* _Aufgabe_: Zähle die vier Schocks auf, auf deren Zusammenfallen der Aufgabentext laut Roubini die gravierenden Auswirkungen der US-Rezession zurückführt.

* _Aufgabentext_:

- - - - - - -

Dass die US-Rezession gravierende Auswirkungen haben werde, so der US-Ökonom Roubini kürzlich an einer Tagung in Washington, sei auf das Zusammenfallen von vier Schocks zurückzuführen: die weltweite Krise in den Bau- und Immobilienmärkten, die globale Kreditverknappung als Folge der Finanzkrise, die sinkenden Kurse von Aktien und Obligationen (ausser den Staatsanleihen) und die stark steigenden Rohstoffpreise. Auch Dominique Strauss-Kahn, Direktor des Internationalen Währungsfonds, bestätigte jüngst, dass die Kreditkrise «ernsthafte wirtschaftliche Konsequenzen haben und eine globale Antwort erfordern» werde. Die Bank Sarasin rechnet damit, dass «die Gewinne in den USA um 10 bis 20 Prozent einbrechen» werden. Aber auch in den anderen Regionen werden die Gewinne fallen und die Aktienkurse weiter nach unten treiben.
Ungemach droht auch aus den Schwellenländern, insbesondere aus Asien. Das Wachstumswunder könnte plötzlich zusammenbrechen: dann nämlich, wenn diese Länder ihre an den Dollar gebundenen Währungen mit einem Schlag aufwerten müssen, um die Inflation wirksam zu bekämpfen. In Russland beträgt die Teuerung zehn Prozent, im Reich der Mitte strebt sie auf diese Marke zu. Erst wenn der Yuan zum Dollar aufwertet, geht die Inflation zurück – aber auch die Konkurrenzfähigkeit Chinas auf den Exportmärkten. Die Exporte brechen ein, und die globale Nachfrage wird in Mitleidenschaft gezogen. China wird schlagartig vom Heizer zum Bremser für die Weltkonjunktur.
Die Schweiz kann sich den globalen Trends nicht entziehen, zu vernetzt ist sie als kleine offene Volkswirtschaft. Direkt betroffen sind Branchen, die ein dreifaches Risiko tragen: Sie exportieren erstens aus der Schweiz heraus, sind zweitens konjunktursensitiv und haben drittens ein starkes Dollar-Exposure. Diese, sagt Sarasin-Ökonom Alessandro Bee, «kommen besonders stark unter die Räder.» Etwa die Uhrenindustrie. Luxusuhren gehen zu 95 Prozent in den Dollarraum. Aber auch die Finanzdienstleister sind notgedrungen mit der Wall Street, dem grössten Finanzplatz der Welt, eng verflochten. Gemäss Daniel Kalt, Head of Swiss Research der UBS, sind daneben die Maschinenindustrie, die Medizinaltechnik, die Chemie- und Pharmaindustrie exponiert. Die Entwicklung der Börsenkurse seit Anfang Jahr legt ein beredtes Zeugnis darüber ab (auch wenn sie bisweilen zum Überschiessen neigen). So sind die Kurse der zyklischen Technologiewerte fast gleich stark abgestürzt wie die der Banken. Die Konsumgüter gaben 30 Prozent nach, und die volatile Telekomindustrie musste 25 Prozent preisgeben. Frühzykliker, so die Erfahrung, nehmen eine sich ankündigende Rezession regelmässig vorweg (siehe «Absturz total» als PDF).

- - - - - - -

* _Gespeicherte Daten_:
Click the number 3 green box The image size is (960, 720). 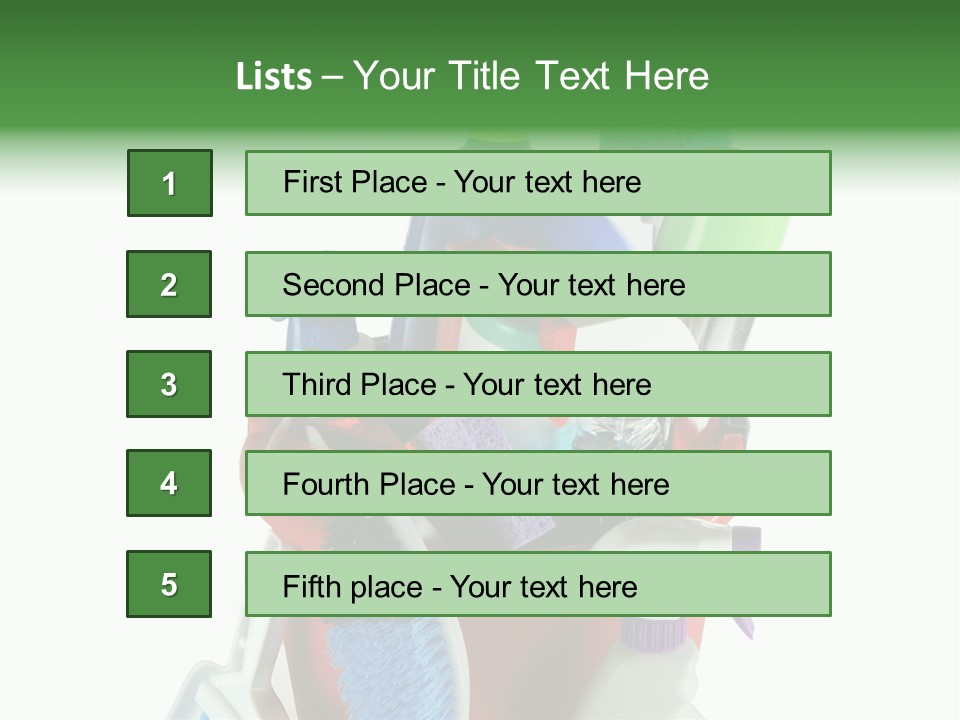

- - - - - - -

* _Ergebnis_: Die vier Schocks sind die weltweite Krise in den Bau- und Immobilienmärkten, die globale Kreditverknappung als Folge der Finanzkrise, die sinkenden Kurse von Aktien und Obligationen (ausser den Staatsanleihen) und die stark steigenden Rohstoffpreise.